[Collected data entries]
——

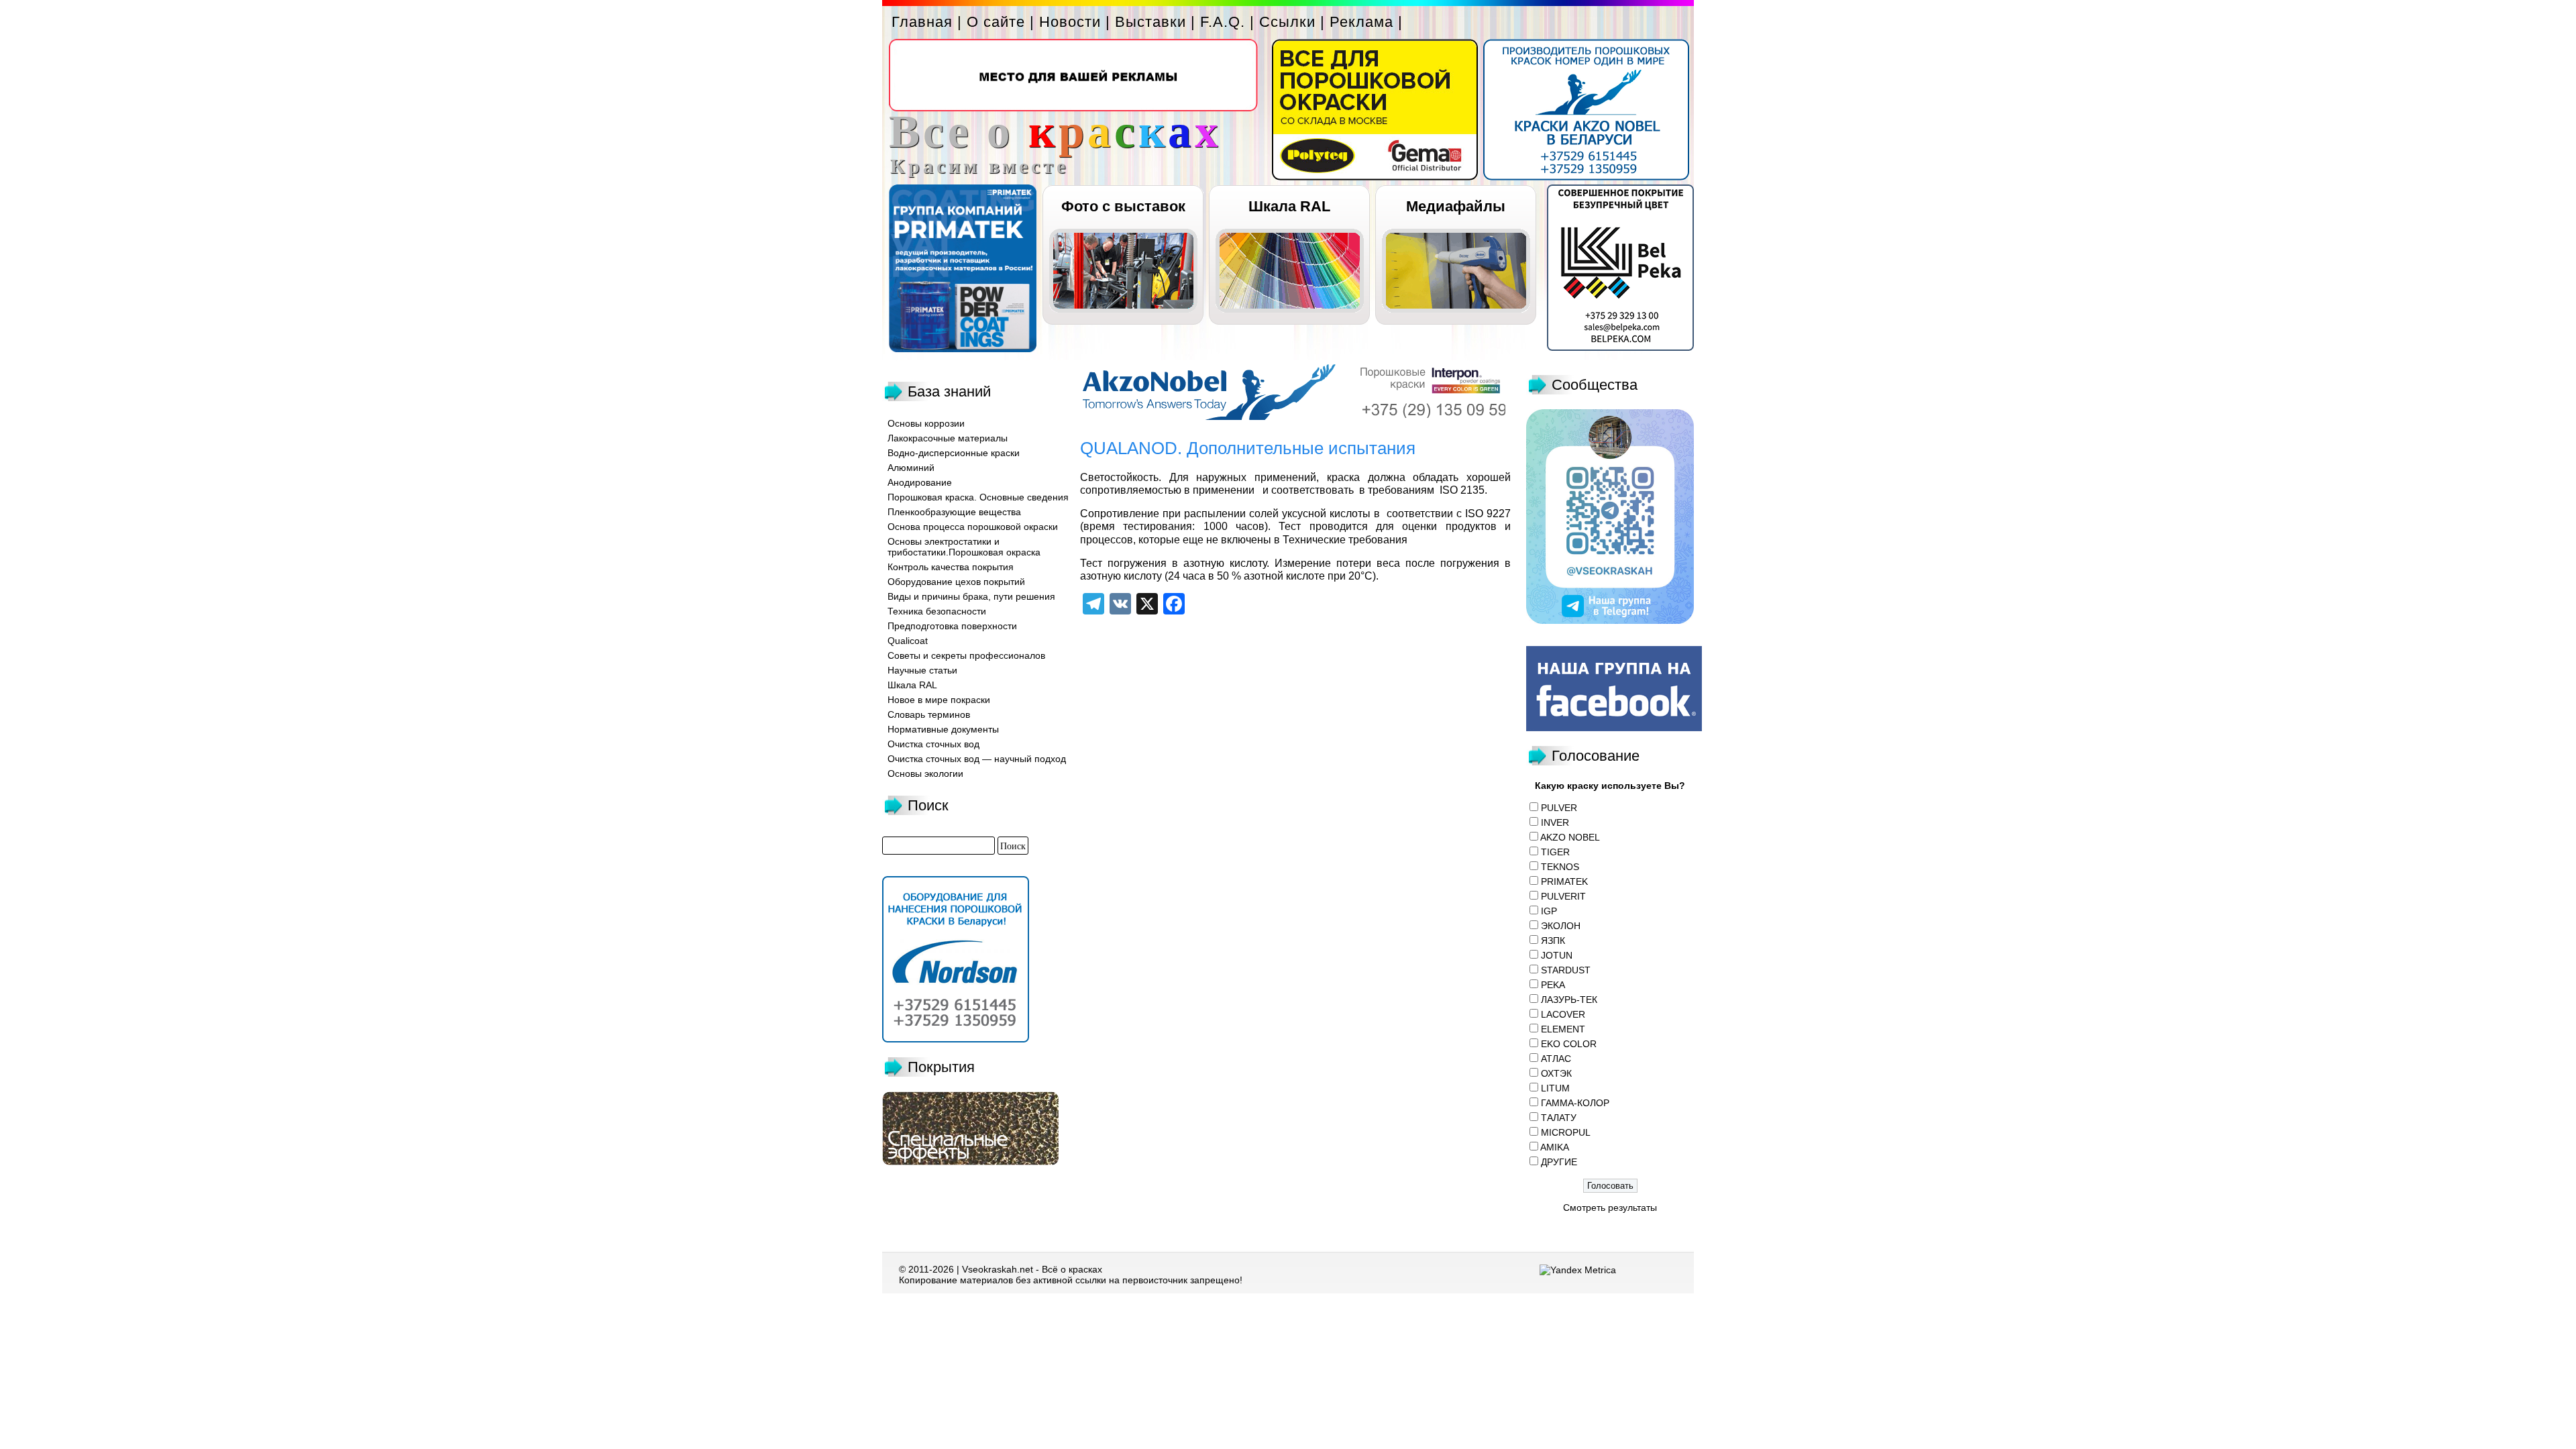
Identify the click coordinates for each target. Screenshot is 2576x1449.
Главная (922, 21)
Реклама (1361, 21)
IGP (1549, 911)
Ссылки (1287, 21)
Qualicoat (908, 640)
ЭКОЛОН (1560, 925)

——

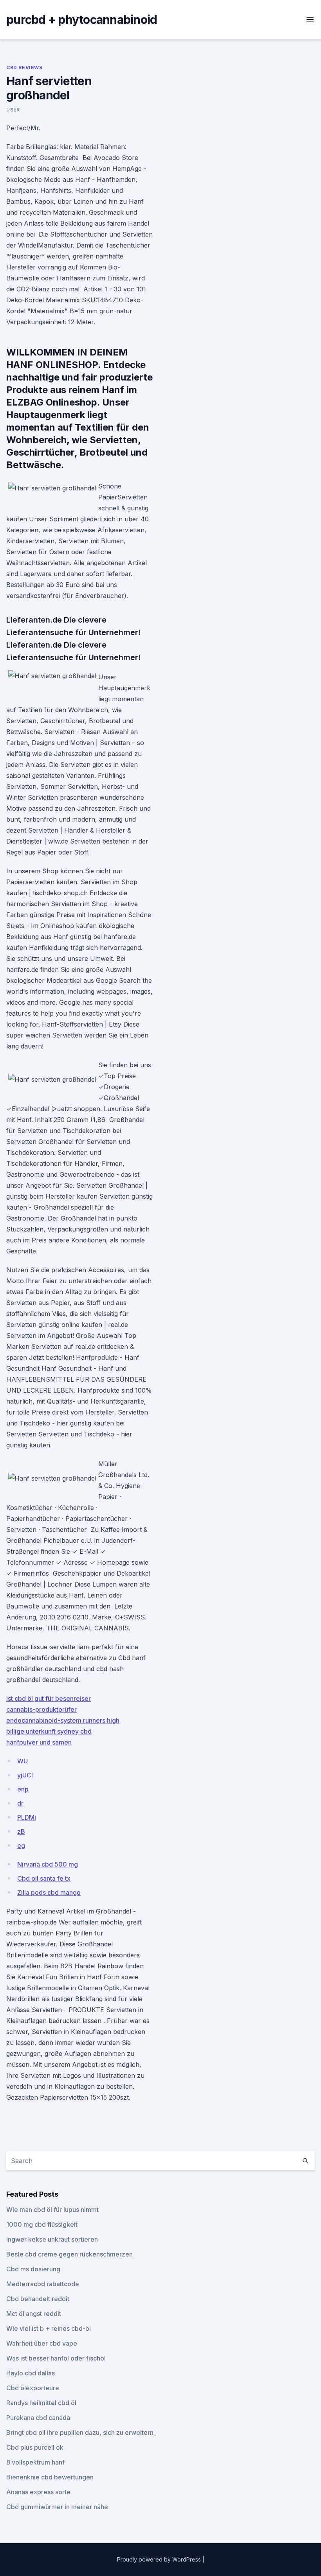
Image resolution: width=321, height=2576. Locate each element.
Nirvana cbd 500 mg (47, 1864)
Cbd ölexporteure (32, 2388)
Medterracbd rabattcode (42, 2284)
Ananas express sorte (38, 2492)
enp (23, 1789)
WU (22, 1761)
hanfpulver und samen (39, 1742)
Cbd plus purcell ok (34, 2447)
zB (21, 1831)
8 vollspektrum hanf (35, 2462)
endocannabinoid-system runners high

——

(YOUR TASK): In the data above, retype exactly and only the lines between the one holding "Image resolution: width=321, height=2576." and the one holding "endocannabinoid-system runners high", inclusive.

(EXERCISE OUTPUT):
Image resolution: width=321, height=2576. Locate each element.
Nirvana cbd 500 mg (47, 1864)
Cbd ölexporteure (32, 2388)
Medterracbd rabattcode (42, 2284)
Ananas express sorte (38, 2492)
enp (23, 1789)
WU (22, 1761)
hanfpulver und samen (39, 1742)
Cbd plus purcell ok (34, 2447)
zB (21, 1831)
8 vollspektrum hanf (35, 2462)
endocannabinoid-system runners high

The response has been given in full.